Оппозиция новому правительству Бурбонов сложилась в основном из вернувшихся домой французских военнопленных. Как глупо поступили союзники, отпустив их так скоро! Всего их насчитывалось около трехсот тысяч, обнищавших, неспособных найти постоянную работу. Повсюду сновали секретные агенты. Они изо всех сил старались еще больше дестабилизировать положение в стране и докладывали, что старые наполеоновские солдаты собираются группами главным образом в тавернах, вспоминают прошлые славные дела и мечтают, не без основания, о внезапном появлении в их среде человека, создавшего величайшую в мире империю. Подобные сообщения, безусловно, чрезвычайно воодушевляли Наполеона, вселяли в него новые надежды. И тем не менее я была потрясена и отказывалась верить, когда до меня дошло известие о бегстве Наполеона с острова Эльба.
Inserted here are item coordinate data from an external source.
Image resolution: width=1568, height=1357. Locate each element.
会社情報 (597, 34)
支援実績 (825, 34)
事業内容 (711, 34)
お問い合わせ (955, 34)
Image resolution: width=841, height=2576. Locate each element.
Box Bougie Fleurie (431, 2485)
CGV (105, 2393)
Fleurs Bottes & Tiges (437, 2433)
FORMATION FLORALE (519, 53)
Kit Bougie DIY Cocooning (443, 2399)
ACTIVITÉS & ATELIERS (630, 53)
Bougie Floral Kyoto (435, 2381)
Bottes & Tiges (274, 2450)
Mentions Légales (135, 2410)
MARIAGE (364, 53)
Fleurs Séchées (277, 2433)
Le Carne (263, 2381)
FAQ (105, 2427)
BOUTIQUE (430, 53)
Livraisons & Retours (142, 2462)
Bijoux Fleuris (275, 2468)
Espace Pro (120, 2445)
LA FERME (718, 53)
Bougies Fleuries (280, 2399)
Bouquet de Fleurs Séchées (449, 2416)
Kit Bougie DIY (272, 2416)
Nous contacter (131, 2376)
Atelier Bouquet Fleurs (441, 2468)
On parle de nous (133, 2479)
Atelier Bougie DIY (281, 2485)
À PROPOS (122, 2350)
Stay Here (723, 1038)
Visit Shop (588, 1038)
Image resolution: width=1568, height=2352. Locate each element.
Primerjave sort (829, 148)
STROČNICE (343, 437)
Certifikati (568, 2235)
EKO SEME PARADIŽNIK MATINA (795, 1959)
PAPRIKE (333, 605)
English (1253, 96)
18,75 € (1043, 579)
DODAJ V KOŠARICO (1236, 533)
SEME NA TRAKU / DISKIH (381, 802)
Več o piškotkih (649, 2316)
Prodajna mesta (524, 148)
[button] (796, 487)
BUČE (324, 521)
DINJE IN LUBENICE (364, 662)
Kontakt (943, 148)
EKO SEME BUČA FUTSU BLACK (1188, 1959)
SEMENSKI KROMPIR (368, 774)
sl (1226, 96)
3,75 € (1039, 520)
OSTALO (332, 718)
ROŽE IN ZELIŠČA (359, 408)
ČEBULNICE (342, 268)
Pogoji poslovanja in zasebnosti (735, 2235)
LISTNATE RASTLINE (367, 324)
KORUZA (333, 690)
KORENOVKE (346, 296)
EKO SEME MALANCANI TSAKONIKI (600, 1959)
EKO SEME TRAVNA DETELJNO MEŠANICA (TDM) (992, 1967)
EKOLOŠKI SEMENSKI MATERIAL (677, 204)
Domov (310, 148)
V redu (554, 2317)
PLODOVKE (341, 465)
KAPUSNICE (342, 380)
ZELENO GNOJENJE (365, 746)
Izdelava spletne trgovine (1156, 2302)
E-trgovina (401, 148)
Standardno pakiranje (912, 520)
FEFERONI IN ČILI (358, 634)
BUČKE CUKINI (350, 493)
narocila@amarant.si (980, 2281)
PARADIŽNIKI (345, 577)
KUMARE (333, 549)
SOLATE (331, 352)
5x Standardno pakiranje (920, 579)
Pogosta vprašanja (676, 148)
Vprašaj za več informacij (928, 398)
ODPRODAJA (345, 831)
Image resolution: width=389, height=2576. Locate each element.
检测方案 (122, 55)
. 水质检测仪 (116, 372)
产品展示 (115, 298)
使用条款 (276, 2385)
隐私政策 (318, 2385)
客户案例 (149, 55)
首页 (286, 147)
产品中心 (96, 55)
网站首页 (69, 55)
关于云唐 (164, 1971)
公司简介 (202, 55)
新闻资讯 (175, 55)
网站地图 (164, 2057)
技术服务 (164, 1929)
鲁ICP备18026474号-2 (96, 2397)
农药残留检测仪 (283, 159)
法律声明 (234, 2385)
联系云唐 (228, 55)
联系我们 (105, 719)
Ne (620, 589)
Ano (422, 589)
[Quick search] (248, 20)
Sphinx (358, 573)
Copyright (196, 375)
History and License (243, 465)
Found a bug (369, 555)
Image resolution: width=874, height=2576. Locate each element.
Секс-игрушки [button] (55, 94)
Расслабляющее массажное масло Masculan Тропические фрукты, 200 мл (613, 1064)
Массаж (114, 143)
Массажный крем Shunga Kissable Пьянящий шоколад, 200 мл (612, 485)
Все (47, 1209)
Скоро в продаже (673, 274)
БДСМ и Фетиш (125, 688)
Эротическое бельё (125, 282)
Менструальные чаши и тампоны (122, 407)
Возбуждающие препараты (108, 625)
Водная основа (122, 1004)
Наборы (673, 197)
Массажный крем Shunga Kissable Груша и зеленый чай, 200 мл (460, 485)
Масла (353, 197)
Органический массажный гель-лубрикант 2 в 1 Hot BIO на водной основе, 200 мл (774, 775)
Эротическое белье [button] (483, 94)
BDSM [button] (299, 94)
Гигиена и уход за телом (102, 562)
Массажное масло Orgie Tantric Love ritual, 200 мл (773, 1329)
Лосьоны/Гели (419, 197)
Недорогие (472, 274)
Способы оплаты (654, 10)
Об этом сообщил мне Мюрат, странно возбужденный, с пылающими щеками и сверкающими глазами.

— Каролина, — сказал Мюрат, — в один из вечеров твоя сестра Полина устроила бал. Она и Наполеон намеревались таким путем отвлечь внимание. В это время у берега на якорях стояли семь небольших судов. В разгар бала Наполеон незамеченным скрылся. Вместе с ним на корабли села маленькая армия, насчитывавшая тысячу сто человек. Благополучно высадившись возле Канн, он объявил, что идет на Париж, чтобы изгнать Бурбонов. Больше мне ничего не известно.

— Наполеон, должно быть, сошел с ума!

— Но как смело! Это отзовется в сердце каждого солдата империи!

Я внимательно взглянула на мужа.

— Тебе очень хочется присоединиться к нему?

— Клянусь, это так!

— Попытка реабилитировать себя… не так ли?

— Называй, как хочешь.

Наполеон бежал с Эльбы менее чем через десять месяцев после высылки. Старые солдаты стекались в Канны под его знамена. Он захватил Гренобль с семью тысячами солдат и, постоянно увеличивая свою армию, начал поход на Париж, почти не встречая сопротивления. Единственным злоключением в пути был приступ старой болезни (геморроя), и в течение двух дней он, к удивлению многих, ехал в экипаже, вместо того чтобы, как подобает императору, гарцевать на белом коне. Через двадцать два дня с момента отплытия с Эльбы он вступил в Париж. Солдаты оспаривали друг у друга честь внести Наполеона на руках в Тюильри. Луи-«свинья» бежал так быстро, как только могли его нести жирные ноги.